LA VERA STORIA DEL CABARET

Da sempre gli esseri umani amano bere e divertirsi. E dunque amano il cabaret perché si ride e si beve, non necessariamente in quest’ordine. Ma qual è la vera natura del cabaret, un’etichetta che a volte viene usata a sproposito? È un tipo di locale o un genere di spettacolo? È solo un sottoprodotto del comico oppure ha maggiori ambizioni? E quali sono le sue caratteristiche, che lo distinguono da altre forme di spettacolo?

La vera storia del cabaret ripercorre le tappe di questo genere, alla ricerca del segreto di un fenomeno che attraversa con successo epoche e paesi, sempre diverso ma sempre fedele a sé stesso. Gli inizi sono ovviamente un po’ vaghi: nessuno si è segnato sul calendario il giorno esatto della scoperta del vino o della birra, visto che erano tutti troppo ubriachi per pensarci. Dopo le tabernae vinariae romane e le hostarie medievali, le botteghe del caffè veneziane e i pleasure gardens londinesi, il secondo punto di partenza è invece noto e squisitamente parigino: è lo Chat Noir, il papà di tutti i cabaret. Da lì la formula investe l’intera Europa, Italia compresa.

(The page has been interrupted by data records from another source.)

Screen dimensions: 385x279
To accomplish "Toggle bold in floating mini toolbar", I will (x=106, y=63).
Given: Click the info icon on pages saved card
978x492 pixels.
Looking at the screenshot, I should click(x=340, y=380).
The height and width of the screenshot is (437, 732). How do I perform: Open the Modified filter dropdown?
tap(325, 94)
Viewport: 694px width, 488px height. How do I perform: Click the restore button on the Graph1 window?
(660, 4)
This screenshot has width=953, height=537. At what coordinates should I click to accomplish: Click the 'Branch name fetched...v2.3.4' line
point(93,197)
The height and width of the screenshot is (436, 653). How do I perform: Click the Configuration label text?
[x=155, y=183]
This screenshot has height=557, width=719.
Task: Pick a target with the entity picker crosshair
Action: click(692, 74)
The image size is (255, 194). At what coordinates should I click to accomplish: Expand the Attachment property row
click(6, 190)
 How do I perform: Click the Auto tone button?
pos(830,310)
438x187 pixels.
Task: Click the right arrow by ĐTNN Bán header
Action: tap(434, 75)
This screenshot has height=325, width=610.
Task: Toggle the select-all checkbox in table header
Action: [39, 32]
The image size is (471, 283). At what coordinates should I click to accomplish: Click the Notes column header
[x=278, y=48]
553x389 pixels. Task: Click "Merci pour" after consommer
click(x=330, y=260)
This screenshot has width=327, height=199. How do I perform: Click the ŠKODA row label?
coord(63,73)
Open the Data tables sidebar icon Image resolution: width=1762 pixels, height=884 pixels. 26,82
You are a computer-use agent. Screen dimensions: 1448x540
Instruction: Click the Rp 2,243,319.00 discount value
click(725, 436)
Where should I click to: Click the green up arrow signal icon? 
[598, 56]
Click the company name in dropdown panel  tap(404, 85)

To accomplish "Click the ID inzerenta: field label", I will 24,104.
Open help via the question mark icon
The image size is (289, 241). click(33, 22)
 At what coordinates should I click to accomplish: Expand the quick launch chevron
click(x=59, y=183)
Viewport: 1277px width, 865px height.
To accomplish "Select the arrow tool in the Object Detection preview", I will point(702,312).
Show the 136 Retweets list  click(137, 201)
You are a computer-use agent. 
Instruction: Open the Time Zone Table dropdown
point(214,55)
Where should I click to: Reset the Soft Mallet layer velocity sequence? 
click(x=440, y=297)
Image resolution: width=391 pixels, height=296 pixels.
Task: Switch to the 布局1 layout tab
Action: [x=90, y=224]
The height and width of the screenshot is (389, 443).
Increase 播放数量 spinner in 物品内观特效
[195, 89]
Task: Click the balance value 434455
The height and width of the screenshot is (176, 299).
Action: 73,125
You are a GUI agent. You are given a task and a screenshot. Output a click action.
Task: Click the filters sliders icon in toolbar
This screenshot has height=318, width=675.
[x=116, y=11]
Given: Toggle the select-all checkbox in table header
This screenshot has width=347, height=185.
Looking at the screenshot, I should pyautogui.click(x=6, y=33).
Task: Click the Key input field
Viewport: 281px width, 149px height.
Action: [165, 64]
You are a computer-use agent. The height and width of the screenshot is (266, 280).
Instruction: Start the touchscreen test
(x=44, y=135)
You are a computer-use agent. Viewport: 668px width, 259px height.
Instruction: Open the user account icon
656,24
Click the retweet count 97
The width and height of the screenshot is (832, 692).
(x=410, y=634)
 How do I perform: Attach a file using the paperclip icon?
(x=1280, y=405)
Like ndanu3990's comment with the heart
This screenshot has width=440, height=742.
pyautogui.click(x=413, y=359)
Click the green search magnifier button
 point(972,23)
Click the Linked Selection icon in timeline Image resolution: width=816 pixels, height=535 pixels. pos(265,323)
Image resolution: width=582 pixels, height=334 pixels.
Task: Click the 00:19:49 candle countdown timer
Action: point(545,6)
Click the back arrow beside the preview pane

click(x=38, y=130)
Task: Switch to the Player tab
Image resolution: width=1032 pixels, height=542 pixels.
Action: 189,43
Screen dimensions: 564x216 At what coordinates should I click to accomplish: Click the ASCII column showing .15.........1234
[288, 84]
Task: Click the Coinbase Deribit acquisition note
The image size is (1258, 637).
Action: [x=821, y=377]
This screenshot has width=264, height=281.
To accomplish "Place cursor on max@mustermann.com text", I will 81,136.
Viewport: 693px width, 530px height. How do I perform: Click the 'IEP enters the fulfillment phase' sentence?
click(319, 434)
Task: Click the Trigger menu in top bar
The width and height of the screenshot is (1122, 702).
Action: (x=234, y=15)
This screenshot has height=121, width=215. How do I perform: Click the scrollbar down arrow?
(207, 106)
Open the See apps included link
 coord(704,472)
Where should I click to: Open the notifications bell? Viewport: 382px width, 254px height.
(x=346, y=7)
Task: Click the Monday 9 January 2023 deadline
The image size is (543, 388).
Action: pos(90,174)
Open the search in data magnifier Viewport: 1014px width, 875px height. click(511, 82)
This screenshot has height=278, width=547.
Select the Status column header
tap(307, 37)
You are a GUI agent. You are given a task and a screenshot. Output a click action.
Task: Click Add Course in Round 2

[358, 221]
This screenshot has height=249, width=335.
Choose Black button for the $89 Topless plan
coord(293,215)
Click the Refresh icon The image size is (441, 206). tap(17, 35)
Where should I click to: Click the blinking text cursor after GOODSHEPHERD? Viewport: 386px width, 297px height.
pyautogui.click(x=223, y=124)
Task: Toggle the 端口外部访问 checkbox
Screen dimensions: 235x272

Perché l’Italia è un caso particolare. Da noi il cabaret ha ascendenze illustri, dalla scapigliatura ai futuristi. Ci sono concorrenti che hanno creato qualche confusione, dall’avanspettacolo al varietà, fino a certe degenerazioni della comicità televisiva. E poi ha diverse declinazioni geografiche, da Napoli a Genova, da Milano a Roma, le varie capitali del cabaret all’Italiana. Giangilberto Monti e Flavio Oreglio da sempre riflettono sul loro lavoro, studiandone i meccanismi e l’evoluzione. In una ricchissima cavalcata, ci fanno incontrare personaggi che dalla storia sono entrati nel mito e rievocano aneddoti che sono passati dalla cronaca alla leggenda. Il libro sarà presentato lunedì 12 novembre, alle 18, a Roma, presso la Feltrinelli Libri e Musica, di piazza Colonna 31/35. Con gli autori intervengono Lino Patruno e Franca Valeri.

GLI AUTORI

Giangilberto Monti, autore e interprete, ha all’attivo oltre dieci album come cantautore. Ha recitato con Dario Fo, di cui ha messo in scena il repertorio musicale, tradotto e cantato in italiano brani di Boris Vian, Léo Ferré e Serge Gainsbourg, ideato e condotto programmi per la Radio Svizzera, raccontato la vita degli chansonniers più ribelli in Maledetti Francesi (NdA, 2010), scritto per diversi comici dello Zelig. Con Garzanti ha pubblicato il Dizionario dei cantautori (2003, n.e. 2005, con Veronica Di Pietro) e il Dizionario dei comici e del cabaret (2008).

Flavio Oreglio, biologo, cantautore e scrittore, cultore del teatro-canzone, ha incontrato il grande pubblico nella trasmissione televisiva Zelig. Autore delle trilogie multimediali Ridendo e sferzando (1985-2000), Il momento è catartico (2000-2005) e Siamo una massa di ignoranti. Parliamone (2006-2010), da oltre un decennio coordina il progetto Musicomedians, per il quale ha ideato e diretto artisticamente sei edizioni del festival Percorsi d’autore e realizzato un Centro Studi e un Archivio dedicati alla storia del cabaret. Dal 2011 ha dato vita al nuovo percorso Storia curiosa della scienza (Salani).